|Veal bones||5 Pound|
|Onion||1 Large, quartered|
|Carrots||5 Small, peeled and quartered|
|Celery stalks with leaves||2 , coarsely chopped|
|Crushed peppercorns||1 Teaspoon|
|Garlic||3 Clove (15 gm), unpeeled|
|Flour||1⁄2 Cup (8 tbs)|
|Tomato puree||1 1⁄4 Cup (20 tbs)|
|Green part of leeks||1⁄2 Cup (8 tbs), well washed and chopped|
1. Preheat the oven to hot (475° F.).
2. Combine bones, onion, carrots, celery, thyme, peppercorns, bay leaves, garlic and salt in a large roasting pan. Place in the oven and bake forty-five minutes. Reduce heat if necessary to prevent bones from burning. Sprinkle with flour and bake fifteen minutes longer.
3. Transfer the ingredients to a large kettle and add two cups of water to the roasting pan. Cook over moderate heat, stirring, to dissolve brown particles that cling to the bottom and sides of the pan.
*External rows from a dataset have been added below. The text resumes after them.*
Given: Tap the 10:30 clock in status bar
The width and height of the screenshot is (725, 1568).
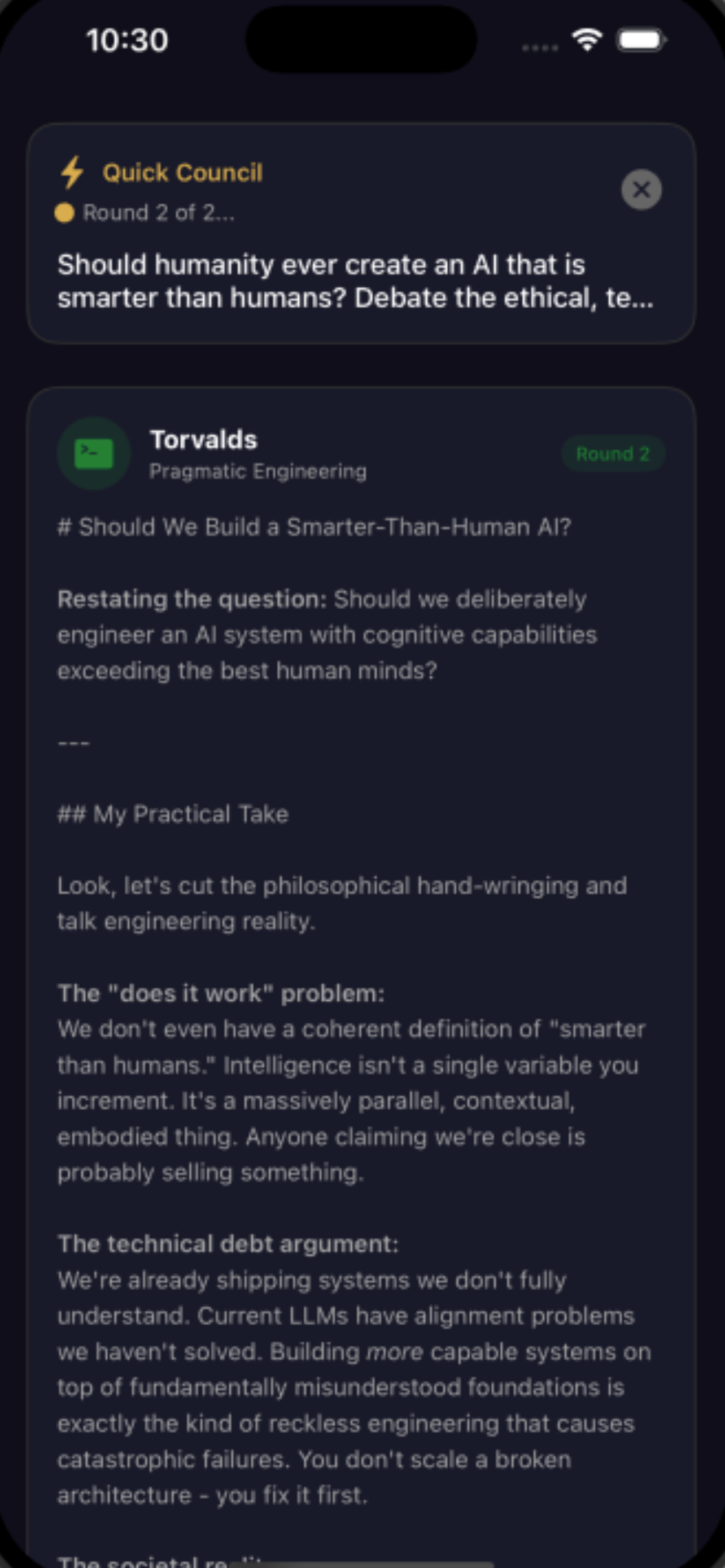Looking at the screenshot, I should [126, 41].
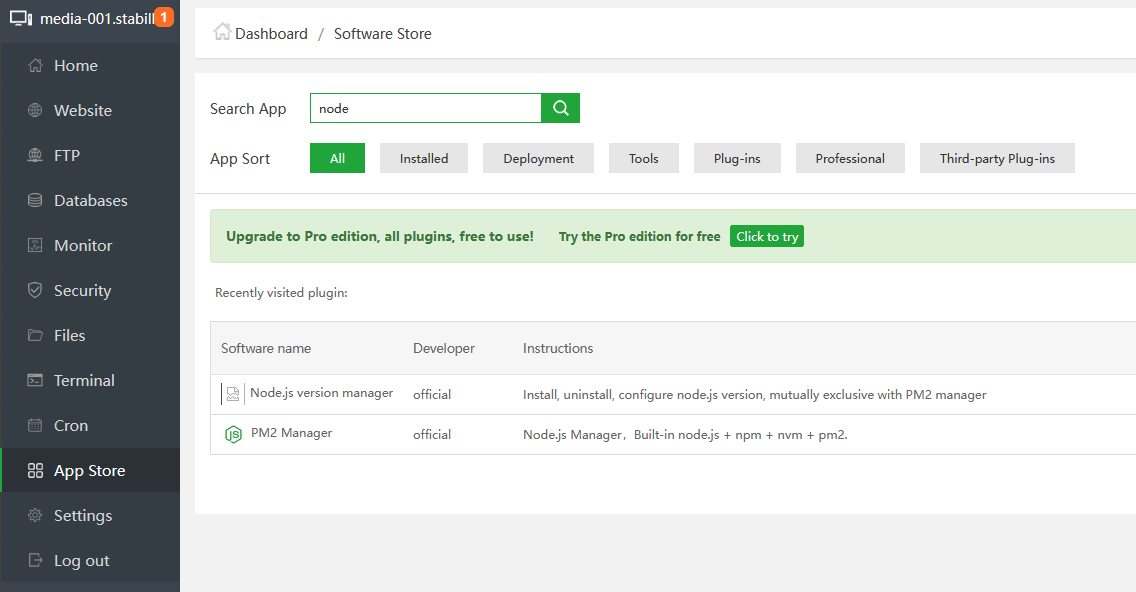The width and height of the screenshot is (1136, 592).
Task: Click the Node.js version manager icon
Action: 232,394
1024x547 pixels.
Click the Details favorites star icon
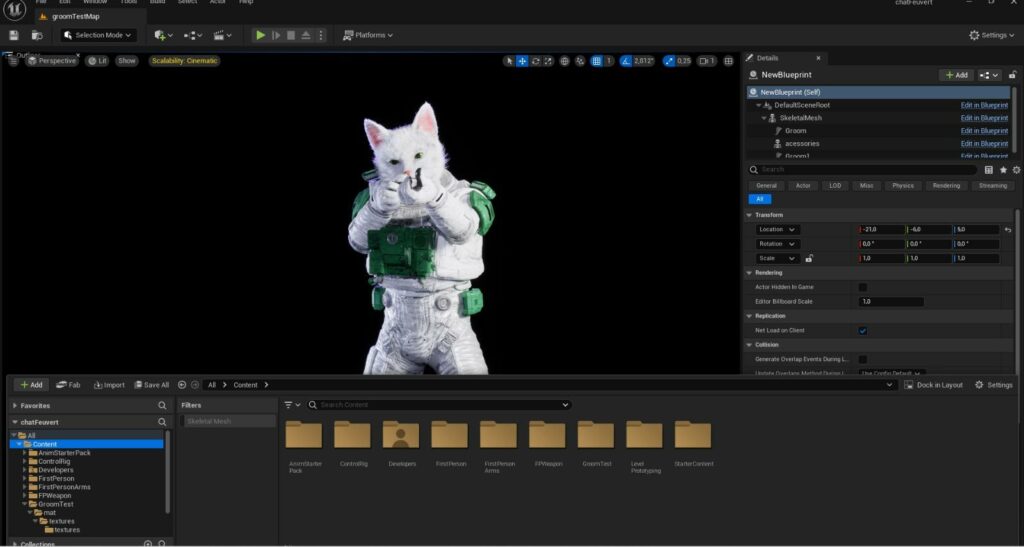point(1003,170)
Pour liquid from roasting pan into the kettle and add remaining water, tomato puree, leeks and parsley. Bring to a rapid boil, reduce heat and simmer for two hours. Add more liquid if necessary and skim often to remove fat and foam as it rises to the surface. Cool and strain. This sauce may be frozen and defrosted as necessary. Or it may be stored tightly sealed for several weeks in the refrigerator.